Word and item positions:
+===+

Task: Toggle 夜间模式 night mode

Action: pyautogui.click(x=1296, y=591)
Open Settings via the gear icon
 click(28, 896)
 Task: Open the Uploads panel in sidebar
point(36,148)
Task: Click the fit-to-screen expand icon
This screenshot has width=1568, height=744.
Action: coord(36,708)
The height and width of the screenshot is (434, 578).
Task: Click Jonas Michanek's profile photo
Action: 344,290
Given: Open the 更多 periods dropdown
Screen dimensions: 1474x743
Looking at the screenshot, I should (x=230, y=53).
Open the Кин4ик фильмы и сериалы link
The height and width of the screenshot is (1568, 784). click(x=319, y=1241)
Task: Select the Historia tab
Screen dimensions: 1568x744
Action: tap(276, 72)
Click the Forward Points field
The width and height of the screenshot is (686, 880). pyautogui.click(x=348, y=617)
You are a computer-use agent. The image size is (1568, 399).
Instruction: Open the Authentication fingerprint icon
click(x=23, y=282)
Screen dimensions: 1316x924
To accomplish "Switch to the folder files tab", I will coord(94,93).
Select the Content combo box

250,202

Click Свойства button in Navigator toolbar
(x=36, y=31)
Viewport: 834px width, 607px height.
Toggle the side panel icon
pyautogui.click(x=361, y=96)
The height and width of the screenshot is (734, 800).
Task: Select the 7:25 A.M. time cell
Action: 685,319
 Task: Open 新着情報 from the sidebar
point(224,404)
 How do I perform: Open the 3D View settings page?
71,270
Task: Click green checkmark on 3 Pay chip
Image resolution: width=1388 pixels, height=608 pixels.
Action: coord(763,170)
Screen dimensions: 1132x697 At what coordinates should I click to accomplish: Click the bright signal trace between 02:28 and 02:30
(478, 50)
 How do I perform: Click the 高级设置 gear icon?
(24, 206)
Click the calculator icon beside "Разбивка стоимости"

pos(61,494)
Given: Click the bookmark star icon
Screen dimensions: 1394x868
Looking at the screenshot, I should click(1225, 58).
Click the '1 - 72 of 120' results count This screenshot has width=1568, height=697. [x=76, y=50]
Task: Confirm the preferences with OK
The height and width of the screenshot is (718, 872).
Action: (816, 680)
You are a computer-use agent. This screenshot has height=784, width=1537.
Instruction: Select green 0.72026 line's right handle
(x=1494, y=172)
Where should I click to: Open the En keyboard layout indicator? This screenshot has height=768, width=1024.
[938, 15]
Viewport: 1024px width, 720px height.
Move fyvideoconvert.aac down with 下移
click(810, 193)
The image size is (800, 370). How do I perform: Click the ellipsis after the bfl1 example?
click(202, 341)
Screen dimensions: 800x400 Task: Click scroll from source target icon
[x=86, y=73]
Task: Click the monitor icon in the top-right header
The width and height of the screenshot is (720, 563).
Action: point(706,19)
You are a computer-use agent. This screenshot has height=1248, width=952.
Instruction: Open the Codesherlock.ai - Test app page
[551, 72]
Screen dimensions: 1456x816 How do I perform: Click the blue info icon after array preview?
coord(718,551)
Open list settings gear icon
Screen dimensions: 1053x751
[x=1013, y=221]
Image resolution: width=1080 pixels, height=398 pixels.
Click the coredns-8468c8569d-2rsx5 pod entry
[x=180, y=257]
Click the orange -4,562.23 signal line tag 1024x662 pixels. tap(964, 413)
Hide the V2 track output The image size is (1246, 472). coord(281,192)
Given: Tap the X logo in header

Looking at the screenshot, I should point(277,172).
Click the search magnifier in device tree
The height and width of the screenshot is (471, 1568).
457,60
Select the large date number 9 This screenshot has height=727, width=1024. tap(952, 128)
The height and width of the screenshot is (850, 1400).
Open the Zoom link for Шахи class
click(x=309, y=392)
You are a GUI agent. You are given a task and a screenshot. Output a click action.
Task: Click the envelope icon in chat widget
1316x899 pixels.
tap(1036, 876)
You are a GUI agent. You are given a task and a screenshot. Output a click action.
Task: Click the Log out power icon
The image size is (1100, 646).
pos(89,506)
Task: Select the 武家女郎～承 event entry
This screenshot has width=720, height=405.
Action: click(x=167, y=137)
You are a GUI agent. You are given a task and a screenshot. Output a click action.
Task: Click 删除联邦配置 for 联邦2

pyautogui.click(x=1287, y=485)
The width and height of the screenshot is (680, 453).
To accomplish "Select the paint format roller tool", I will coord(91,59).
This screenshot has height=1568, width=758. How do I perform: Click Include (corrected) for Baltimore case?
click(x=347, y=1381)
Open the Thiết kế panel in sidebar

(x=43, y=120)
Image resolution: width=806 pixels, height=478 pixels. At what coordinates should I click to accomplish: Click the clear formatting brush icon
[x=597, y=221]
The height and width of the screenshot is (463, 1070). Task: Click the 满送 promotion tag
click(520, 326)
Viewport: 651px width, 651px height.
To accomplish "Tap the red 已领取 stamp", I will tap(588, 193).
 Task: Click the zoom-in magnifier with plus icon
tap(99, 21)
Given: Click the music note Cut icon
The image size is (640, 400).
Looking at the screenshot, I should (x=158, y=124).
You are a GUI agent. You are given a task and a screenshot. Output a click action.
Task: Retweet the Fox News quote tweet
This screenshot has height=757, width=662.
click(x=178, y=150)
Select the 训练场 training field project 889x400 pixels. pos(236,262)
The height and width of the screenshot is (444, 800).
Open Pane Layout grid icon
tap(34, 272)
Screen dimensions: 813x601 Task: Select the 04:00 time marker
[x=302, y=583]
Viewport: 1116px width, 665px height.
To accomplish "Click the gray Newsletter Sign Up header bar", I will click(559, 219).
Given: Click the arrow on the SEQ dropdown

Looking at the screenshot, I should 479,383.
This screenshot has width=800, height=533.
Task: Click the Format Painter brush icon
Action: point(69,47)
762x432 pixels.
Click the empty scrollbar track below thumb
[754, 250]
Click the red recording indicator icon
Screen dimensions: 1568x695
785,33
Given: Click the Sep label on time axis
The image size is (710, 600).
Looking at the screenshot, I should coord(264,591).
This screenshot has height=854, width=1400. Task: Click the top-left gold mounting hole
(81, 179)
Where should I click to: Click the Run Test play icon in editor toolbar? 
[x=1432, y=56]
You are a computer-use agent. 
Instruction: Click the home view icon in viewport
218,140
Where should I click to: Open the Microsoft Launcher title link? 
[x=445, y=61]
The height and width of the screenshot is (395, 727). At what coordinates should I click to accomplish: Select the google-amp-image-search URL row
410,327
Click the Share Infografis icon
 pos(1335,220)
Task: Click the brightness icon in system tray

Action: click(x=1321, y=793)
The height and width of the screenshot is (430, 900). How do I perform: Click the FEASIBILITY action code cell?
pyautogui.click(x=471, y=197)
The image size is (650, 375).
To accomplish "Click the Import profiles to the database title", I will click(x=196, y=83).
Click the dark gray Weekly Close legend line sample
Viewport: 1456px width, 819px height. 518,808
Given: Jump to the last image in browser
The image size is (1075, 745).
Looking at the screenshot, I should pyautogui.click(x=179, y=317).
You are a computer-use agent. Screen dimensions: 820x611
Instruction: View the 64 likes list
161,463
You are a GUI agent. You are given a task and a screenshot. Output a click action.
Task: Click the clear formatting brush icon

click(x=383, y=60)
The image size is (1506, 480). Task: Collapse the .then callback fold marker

+===+

YOUR INSTRUCTIONS:
Duplicate all of the lines above without any changes.

CORRECT RESULT:
Task: Toggle 夜间模式 night mode

Action: pyautogui.click(x=1296, y=591)
Open Settings via the gear icon
 click(28, 896)
 Task: Open the Uploads panel in sidebar
point(36,148)
Task: Click the fit-to-screen expand icon
This screenshot has width=1568, height=744.
Action: coord(36,708)
The height and width of the screenshot is (434, 578).
Task: Click Jonas Michanek's profile photo
Action: 344,290
Given: Open the 更多 periods dropdown
Screen dimensions: 1474x743
Looking at the screenshot, I should (x=230, y=53).
Open the Кин4ик фильмы и сериалы link
The height and width of the screenshot is (1568, 784). click(x=319, y=1241)
Task: Select the Historia tab
Screen dimensions: 1568x744
Action: tap(276, 72)
Click the Forward Points field
The width and height of the screenshot is (686, 880). pyautogui.click(x=348, y=617)
You are a computer-use agent. The image size is (1568, 399).
Instruction: Open the Authentication fingerprint icon
click(x=23, y=282)
Screen dimensions: 1316x924
To accomplish "Switch to the folder files tab", I will coord(94,93).
Select the Content combo box

250,202

Click Свойства button in Navigator toolbar
(x=36, y=31)
Viewport: 834px width, 607px height.
Toggle the side panel icon
pyautogui.click(x=361, y=96)
The height and width of the screenshot is (734, 800).
Task: Select the 7:25 A.M. time cell
Action: 685,319
 Task: Open 新着情報 from the sidebar
point(224,404)
 How do I perform: Open the 3D View settings page?
71,270
Task: Click green checkmark on 3 Pay chip
Image resolution: width=1388 pixels, height=608 pixels.
Action: coord(763,170)
Screen dimensions: 1132x697 At what coordinates should I click to accomplish: Click the bright signal trace between 02:28 and 02:30
(478, 50)
 How do I perform: Click the 高级设置 gear icon?
(24, 206)
Click the calculator icon beside "Разбивка стоимости"

pos(61,494)
Given: Click the bookmark star icon
Screen dimensions: 1394x868
Looking at the screenshot, I should click(1225, 58).
Click the '1 - 72 of 120' results count This screenshot has width=1568, height=697. [x=76, y=50]
Task: Confirm the preferences with OK
The height and width of the screenshot is (718, 872).
Action: (816, 680)
You are a computer-use agent. This screenshot has height=784, width=1537.
Instruction: Select green 0.72026 line's right handle
(x=1494, y=172)
Where should I click to: Open the En keyboard layout indicator? This screenshot has height=768, width=1024.
[938, 15]
Viewport: 1024px width, 720px height.
Move fyvideoconvert.aac down with 下移
click(810, 193)
The image size is (800, 370). How do I perform: Click the ellipsis after the bfl1 example?
click(202, 341)
Screen dimensions: 800x400 Task: Click scroll from source target icon
[x=86, y=73]
Task: Click the monitor icon in the top-right header
The width and height of the screenshot is (720, 563).
Action: point(706,19)
You are a computer-use agent. This screenshot has height=1248, width=952.
Instruction: Open the Codesherlock.ai - Test app page
[551, 72]
Screen dimensions: 1456x816 How do I perform: Click the blue info icon after array preview?
coord(718,551)
Open list settings gear icon
Screen dimensions: 1053x751
[x=1013, y=221]
Image resolution: width=1080 pixels, height=398 pixels.
Click the coredns-8468c8569d-2rsx5 pod entry
[x=180, y=257]
Click the orange -4,562.23 signal line tag 1024x662 pixels. tap(964, 413)
Hide the V2 track output The image size is (1246, 472). coord(281,192)
Given: Tap the X logo in header

Looking at the screenshot, I should point(277,172).
Click the search magnifier in device tree
The height and width of the screenshot is (471, 1568).
457,60
Select the large date number 9 This screenshot has height=727, width=1024. tap(952, 128)
The height and width of the screenshot is (850, 1400).
Open the Zoom link for Шахи class
click(x=309, y=392)
You are a GUI agent. You are given a task and a screenshot. Output a click action.
Task: Click the envelope icon in chat widget
1316x899 pixels.
tap(1036, 876)
You are a GUI agent. You are given a task and a screenshot. Output a click action.
Task: Click the Log out power icon
The image size is (1100, 646).
pos(89,506)
Task: Select the 武家女郎～承 event entry
This screenshot has width=720, height=405.
Action: click(x=167, y=137)
You are a GUI agent. You are given a task and a screenshot. Output a click action.
Task: Click 删除联邦配置 for 联邦2

pyautogui.click(x=1287, y=485)
The width and height of the screenshot is (680, 453).
To accomplish "Select the paint format roller tool", I will coord(91,59).
This screenshot has height=1568, width=758. How do I perform: Click Include (corrected) for Baltimore case?
click(x=347, y=1381)
Open the Thiết kế panel in sidebar

(x=43, y=120)
Image resolution: width=806 pixels, height=478 pixels. At what coordinates should I click to accomplish: Click the clear formatting brush icon
[x=597, y=221]
The height and width of the screenshot is (463, 1070). Task: Click the 满送 promotion tag
click(520, 326)
Viewport: 651px width, 651px height.
To accomplish "Tap the red 已领取 stamp", I will tap(588, 193).
 Task: Click the zoom-in magnifier with plus icon
tap(99, 21)
Given: Click the music note Cut icon
The image size is (640, 400).
Looking at the screenshot, I should (x=158, y=124).
You are a GUI agent. You are given a task and a screenshot. Output a click action.
Task: Retweet the Fox News quote tweet
This screenshot has height=757, width=662.
click(x=178, y=150)
Select the 训练场 training field project 889x400 pixels. pos(236,262)
The height and width of the screenshot is (444, 800).
Open Pane Layout grid icon
tap(34, 272)
Screen dimensions: 813x601 Task: Select the 04:00 time marker
[x=302, y=583]
Viewport: 1116px width, 665px height.
To accomplish "Click the gray Newsletter Sign Up header bar", I will click(559, 219).
Given: Click the arrow on the SEQ dropdown

Looking at the screenshot, I should 479,383.
This screenshot has width=800, height=533.
Task: Click the Format Painter brush icon
Action: point(69,47)
762x432 pixels.
Click the empty scrollbar track below thumb
[754, 250]
Click the red recording indicator icon
Screen dimensions: 1568x695
785,33
Given: Click the Sep label on time axis
The image size is (710, 600).
Looking at the screenshot, I should coord(264,591).
This screenshot has height=854, width=1400. Task: Click the top-left gold mounting hole
(81, 179)
Where should I click to: Click the Run Test play icon in editor toolbar? 
[x=1432, y=56]
You are a computer-use agent. 
Instruction: Click the home view icon in viewport
218,140
Where should I click to: Open the Microsoft Launcher title link? 
[x=445, y=61]
The height and width of the screenshot is (395, 727). At what coordinates should I click to accomplish: Select the google-amp-image-search URL row
410,327
Click the Share Infografis icon
 pos(1335,220)
Task: Click the brightness icon in system tray

Action: click(x=1321, y=793)
The height and width of the screenshot is (430, 900). How do I perform: Click the FEASIBILITY action code cell?
pyautogui.click(x=471, y=197)
The image size is (650, 375).
To accomplish "Click the Import profiles to the database title", I will click(x=196, y=83).
Click the dark gray Weekly Close legend line sample
Viewport: 1456px width, 819px height. 518,808
Given: Jump to the last image in browser
The image size is (1075, 745).
Looking at the screenshot, I should pyautogui.click(x=179, y=317).
You are a computer-use agent. Screen dimensions: 820x611
Instruction: View the 64 likes list
161,463
You are a GUI agent. You are given a task and a screenshot. Output a click action.
Task: Click the clear formatting brush icon

click(x=383, y=60)
The image size is (1506, 480). Task: Collapse the .then callback fold marker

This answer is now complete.